Closed adalke closed 3 years ago

adalke commented 3 years ago

Resolved issues:

  1. Default fragment output filename?
    • If no output is specified, create a name based on structure filename
    • If there is no structure filename (reading from stdin) then use 'input.fragdb'
  2. Alternative text output?
    • No. SQL seems more usable.
  3. Normalize the fragment SMILES?
    • No. Doesn't save memory.
  4. What indices are needed?
    • Need fragmentation -> record id for indexing
    • Otherwise, none. While unindexed tasks are ~2-3x slower, indices take up space most won't need.
    • Could have a user-level command to add additional indices if needed.
  5. Completely remove support for the old 'fragments' format?
    • Yes. Makes the code simpler.
    • Will require people to re-fragment everything.

Currently the fragment file stores the fragmentation in JSON-Lines format. After an initial header (with version and option lines) are a sequence of "RECORD" or "IGNORE" lines, each structured as a JSON list. For RECORD lines, there are 10 fields, with the last a list of fragmentations.

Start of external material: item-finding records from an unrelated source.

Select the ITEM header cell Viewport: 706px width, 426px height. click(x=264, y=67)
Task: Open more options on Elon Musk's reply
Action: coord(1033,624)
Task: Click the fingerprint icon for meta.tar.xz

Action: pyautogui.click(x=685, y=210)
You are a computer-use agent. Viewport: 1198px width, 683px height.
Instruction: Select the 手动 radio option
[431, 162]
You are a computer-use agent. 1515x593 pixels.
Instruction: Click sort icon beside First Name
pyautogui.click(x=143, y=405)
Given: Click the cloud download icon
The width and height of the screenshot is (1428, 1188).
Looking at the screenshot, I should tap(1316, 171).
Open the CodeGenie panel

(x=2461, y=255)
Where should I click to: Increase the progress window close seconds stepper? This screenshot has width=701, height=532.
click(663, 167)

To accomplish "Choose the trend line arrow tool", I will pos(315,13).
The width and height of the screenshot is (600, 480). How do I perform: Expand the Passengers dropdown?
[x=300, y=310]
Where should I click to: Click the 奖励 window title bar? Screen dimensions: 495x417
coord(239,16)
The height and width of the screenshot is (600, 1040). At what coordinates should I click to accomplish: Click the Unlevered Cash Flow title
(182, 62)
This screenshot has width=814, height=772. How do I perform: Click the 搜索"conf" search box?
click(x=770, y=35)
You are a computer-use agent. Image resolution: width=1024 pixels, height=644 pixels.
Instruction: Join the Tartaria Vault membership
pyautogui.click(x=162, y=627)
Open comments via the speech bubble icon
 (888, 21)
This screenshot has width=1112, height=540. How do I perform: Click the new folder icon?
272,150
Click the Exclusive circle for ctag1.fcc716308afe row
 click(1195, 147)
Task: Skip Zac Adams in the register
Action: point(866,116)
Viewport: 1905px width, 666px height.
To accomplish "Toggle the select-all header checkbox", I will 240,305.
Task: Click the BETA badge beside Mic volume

I propose switching the fragment command to save to a SQLite database (proposed extension, ".fragdb"). Analysis in SQL is so much easier than writing one-off Python programs

I have pull-request implementing this proposal.

Pros and Cons

I see several advantages of using SQLite instead of a flat(ish) file:

  1. simplify the fragment file I/O by using SQL instead of Python
  2. potentially speed up loading the data I/O step because of less data validation in Python and no need to go through JSON
  3. don't need to load all of the data into memory for re-fragmentation
  4. more easily enable analysis and filtering of the fragments

To clarify the last point, consider a tool to examine the most common fragments, or to select only a few constants. This sort of tool could be written as a SQL command rather than read the data into memory followed by some Python-based data processing.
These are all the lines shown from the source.